С какой–то медленностью, словно горло опухло и слова выходили оттуда с сильной натугой, рассказывал Шибко — он это делал раз в год — о русско–японской войне, в которой участвовал. Шибко говорил, словно и не сидели они здесь, на новом мосту:

— А китайская женщина не работает, сидит дома цветочком. Муж сам за нее все делает — и стирает он, и котел на огонь ставит, и за дитей ходит, дитю носит, и на жену, как на икону, молится. Есть у них выражение «жиб–кашанха́» — жена–красота!

Эта неожиданная речь оскорбительно подчеркивала все глубочайшее пренебрежение артели к «текущему моменту». Последняя доска настила, последний гвоздь полугодовой работы, который они должны сейчас забить, отодвинулись этой речью в сторону. Словно в защитный цвет оделись, — рабочие артели Шибко были сейчас так же неестественны и мнимомонументальны, как построенный ими мост. Поза их за внешней полной беспечностью прятала неуважение.

Отдышавшись, Александр Александрович долез. Ему следовало пройти по мосту, который на днях должна была принять комиссия из управления. Но у него подагрически ныло правое плечо. Он медлил.
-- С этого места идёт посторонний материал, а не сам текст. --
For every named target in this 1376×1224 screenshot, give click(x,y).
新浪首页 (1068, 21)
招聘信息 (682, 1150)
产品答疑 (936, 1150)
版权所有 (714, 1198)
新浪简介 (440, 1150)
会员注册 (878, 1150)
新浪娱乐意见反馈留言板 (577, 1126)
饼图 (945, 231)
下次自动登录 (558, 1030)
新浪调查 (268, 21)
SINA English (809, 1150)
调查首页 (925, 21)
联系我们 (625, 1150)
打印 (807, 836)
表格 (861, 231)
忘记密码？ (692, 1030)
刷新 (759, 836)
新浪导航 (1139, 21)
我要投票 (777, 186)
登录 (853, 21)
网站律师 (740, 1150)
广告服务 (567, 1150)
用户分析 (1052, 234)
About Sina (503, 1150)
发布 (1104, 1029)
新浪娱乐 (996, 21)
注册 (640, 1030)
— Александр Александрович! — молодым и свежим голосом закричал догнавший его Фокин. — Сейчас начальник участка по телефону звонил, просит вас воротиться, он ждет на квартире. Сказал — поскорее!

Тайные вести Пайлака начали медленную работу.

Глава девятая

ГОРА КОШКА

I

Рыжий спал на спине, подложив руку под затылок. Проснувшись, он не сделал никакого движения, а только открыл глаза: его часто будили таким образом на ранней заре, когда приходил тифлисский поезд. Он все еще жил в комнате для приезжих, хотя наступил апрель, второй месяц его пребывания на стройке.
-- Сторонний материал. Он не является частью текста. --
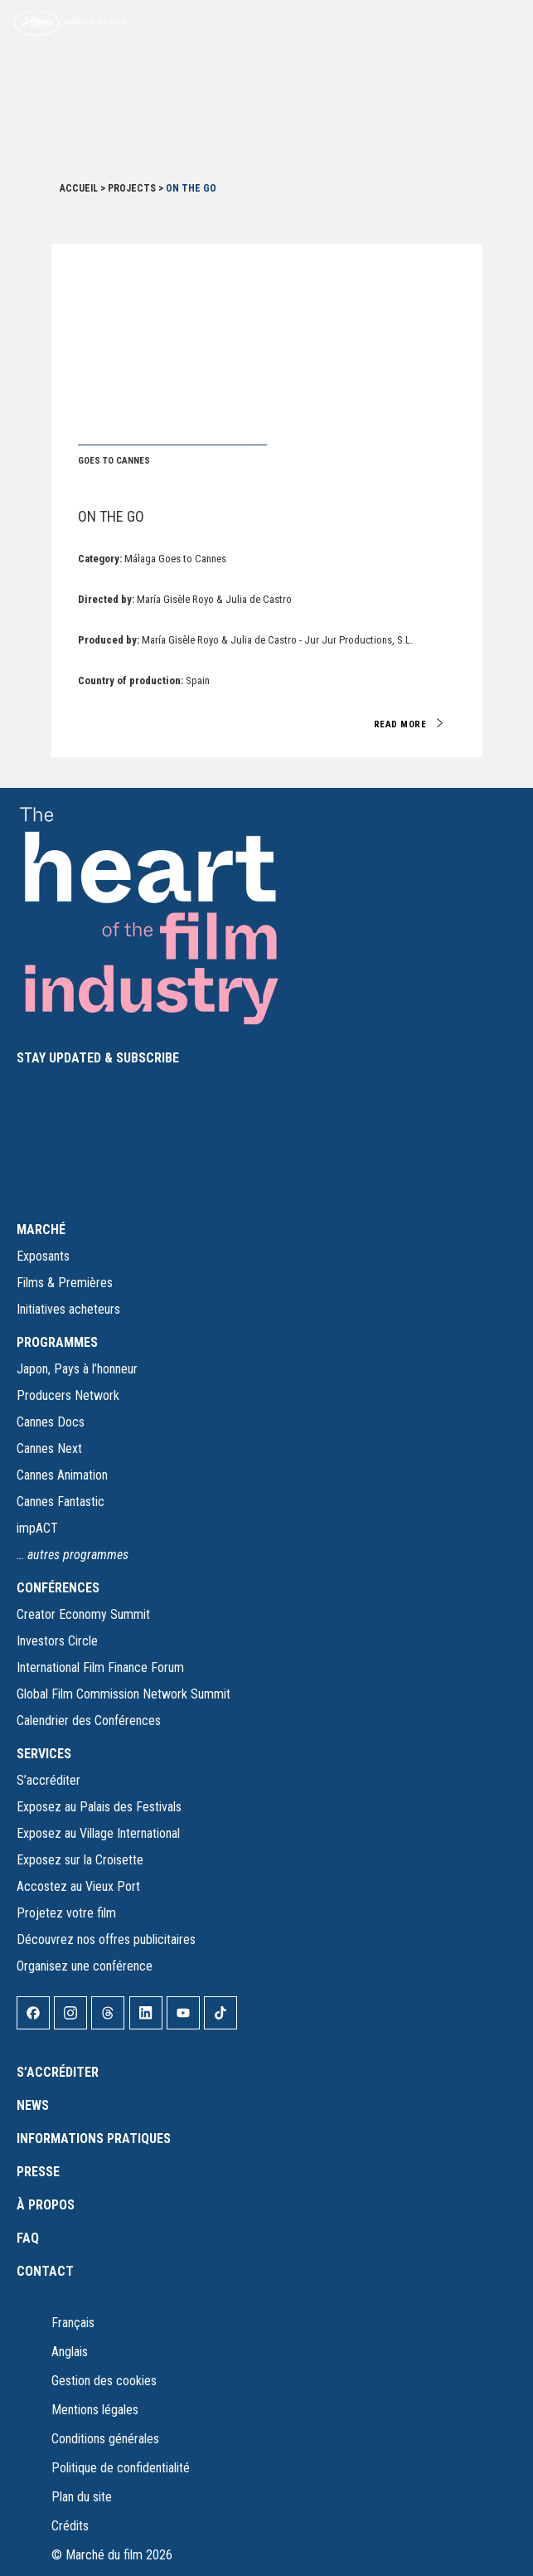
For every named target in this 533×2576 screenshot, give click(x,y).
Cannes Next (49, 1448)
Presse (38, 2172)
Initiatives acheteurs (68, 1309)
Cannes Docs (51, 1422)
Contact (45, 2271)
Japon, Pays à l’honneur (77, 1369)
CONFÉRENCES (58, 1588)
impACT (37, 1528)
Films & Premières (65, 1282)
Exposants (43, 1256)
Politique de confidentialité (120, 2468)
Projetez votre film (66, 1913)
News (33, 2105)
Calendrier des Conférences (89, 1720)
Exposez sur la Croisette (80, 1860)
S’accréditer (48, 1780)
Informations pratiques (94, 2138)
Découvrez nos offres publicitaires (106, 1939)
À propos (46, 2205)
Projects (132, 188)
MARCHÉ (41, 1229)
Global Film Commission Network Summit (123, 1694)
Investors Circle (57, 1641)
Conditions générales (105, 2439)
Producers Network (68, 1395)
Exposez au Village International (98, 1833)
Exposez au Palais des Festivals (99, 1807)
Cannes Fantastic (60, 1501)
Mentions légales (94, 2410)
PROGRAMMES (57, 1342)
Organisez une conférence (85, 1966)
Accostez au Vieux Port (78, 1886)
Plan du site (81, 2497)
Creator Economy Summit (83, 1614)
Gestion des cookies (104, 2381)
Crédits (70, 2526)
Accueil (79, 188)
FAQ (28, 2238)
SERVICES (44, 1754)
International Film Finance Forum (100, 1667)
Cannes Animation (62, 1475)
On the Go (111, 516)
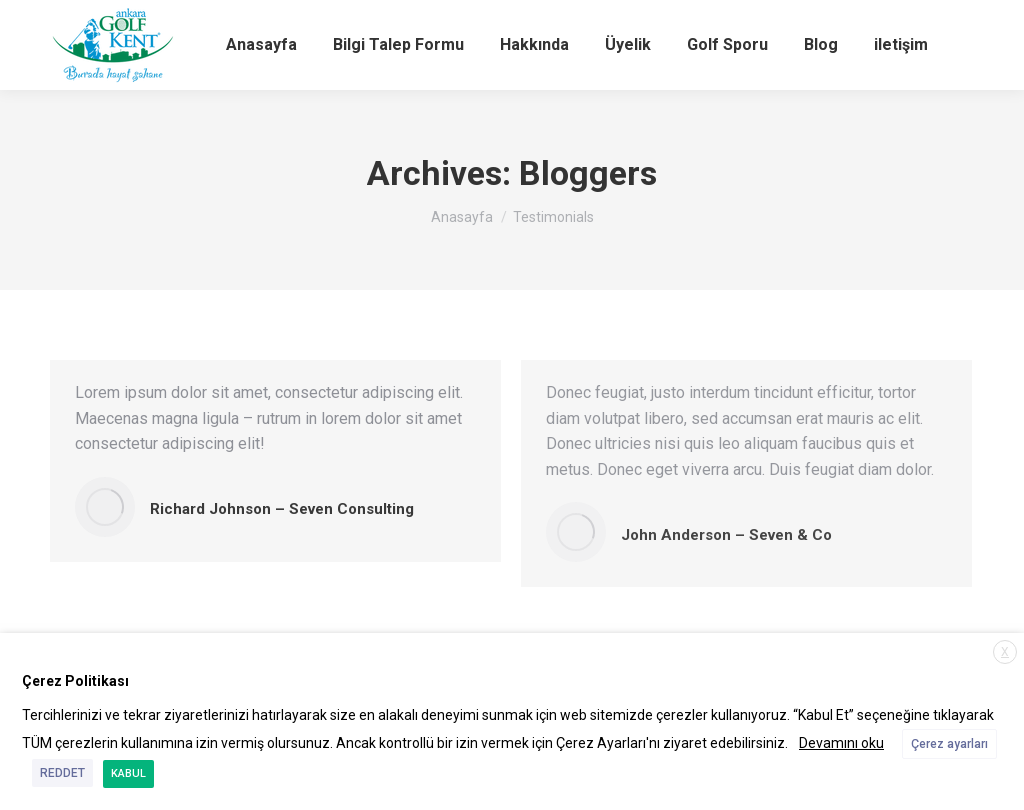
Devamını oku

Человек, приехавший сегодня, не обратил на рыжего никакого внимания, — он разматывался. Стоя посреди комнаты, он методично обеими руками раскручивал вязаный шарфик с шеи. На нем была не по сезону тяжелая кожаная светло–коричневая куртка, вязаные гетры, тирольские подбитые гвоздями ботинки и легонькая кепка. У стены прислонил он бамбуковую трость, на стол положил чемодан и портфель. Размотавшись, приезжий взял стул, сел посреди комнаты и, пыхтя, стал стаскивать гетры.
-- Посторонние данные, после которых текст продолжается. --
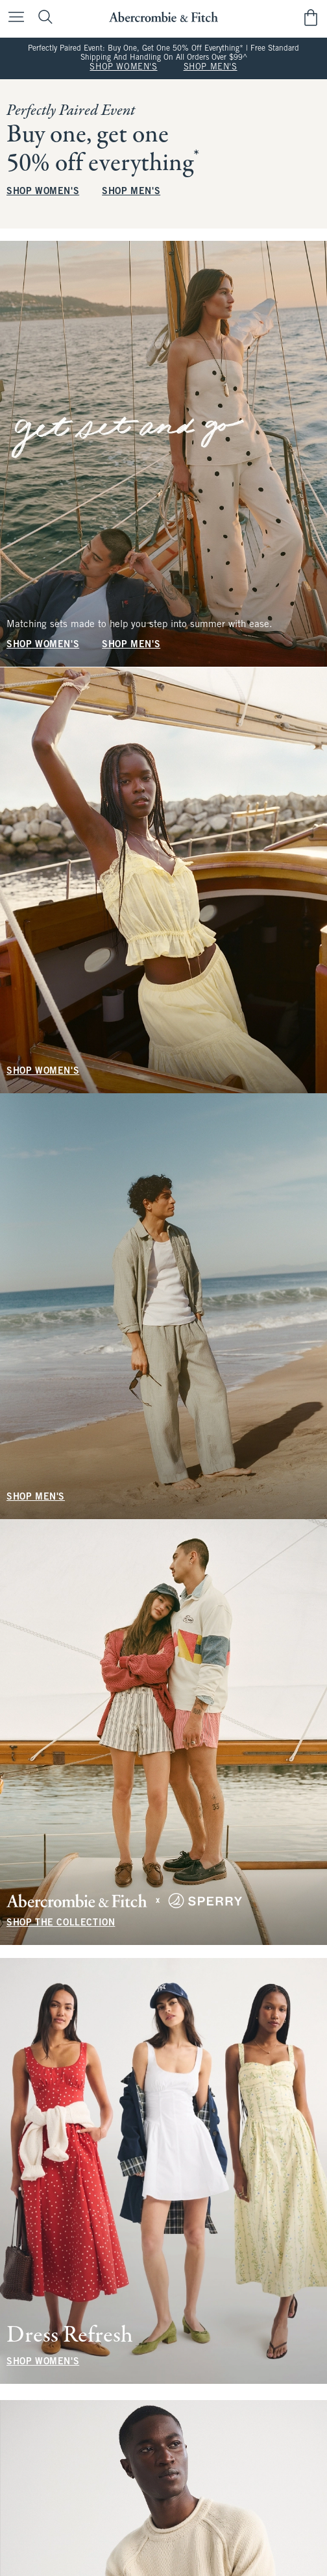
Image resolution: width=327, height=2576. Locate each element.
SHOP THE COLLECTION (60, 1923)
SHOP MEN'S (210, 67)
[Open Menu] (13, 18)
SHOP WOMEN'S (123, 67)
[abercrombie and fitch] (163, 17)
Разглядывая его, рыжий вспомнил, что произошло вчера.

Прежде чем началось таинственное совещание в квартире Левона Давыдовича, прежде чем секретарь ячейки снял с вешалки нарядную клетчатую кепку, идти на собрание, — весь участок знал и на все лады пересуживал в клубе новость о том, что проект Мизингэса забракован в центре. В воображении рыжего встал этот вечер в клубе с той минуты, как он зашел туда почитать газету. В этот вечер рабочие словно взбесились: стук от нард пропитывал стены барака, сухой трескотней сыпались они на зрителей, и зрителей набилось в барак множество. Стук был, в сущности, главным удовольствием игры. Среди рабочих находились виртуозы, — закрыв глаза, по одному стуку могли они определить, кто и как бросил кость.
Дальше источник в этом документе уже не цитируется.